-- Begin Supplied records --

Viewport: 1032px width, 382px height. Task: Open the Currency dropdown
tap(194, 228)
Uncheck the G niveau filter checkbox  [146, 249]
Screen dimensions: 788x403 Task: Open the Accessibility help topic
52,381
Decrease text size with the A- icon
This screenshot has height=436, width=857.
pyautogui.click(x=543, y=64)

-- End Supplied records --

■ **What is required**
Present every line of the entries above as a numbered list, omitting any blank lines.

■ **Written solution**
1. Viewport: 1032px width, 382px height. Task: Open the Currency dropdown
2. tap(194, 228)
3. Uncheck the G niveau filter checkbox  [146, 249]
4. Screen dimensions: 788x403 Task: Open the Accessibility help topic
5. 52,381
6. Decrease text size with the A- icon
7. This screenshot has height=436, width=857.
8. pyautogui.click(x=543, y=64)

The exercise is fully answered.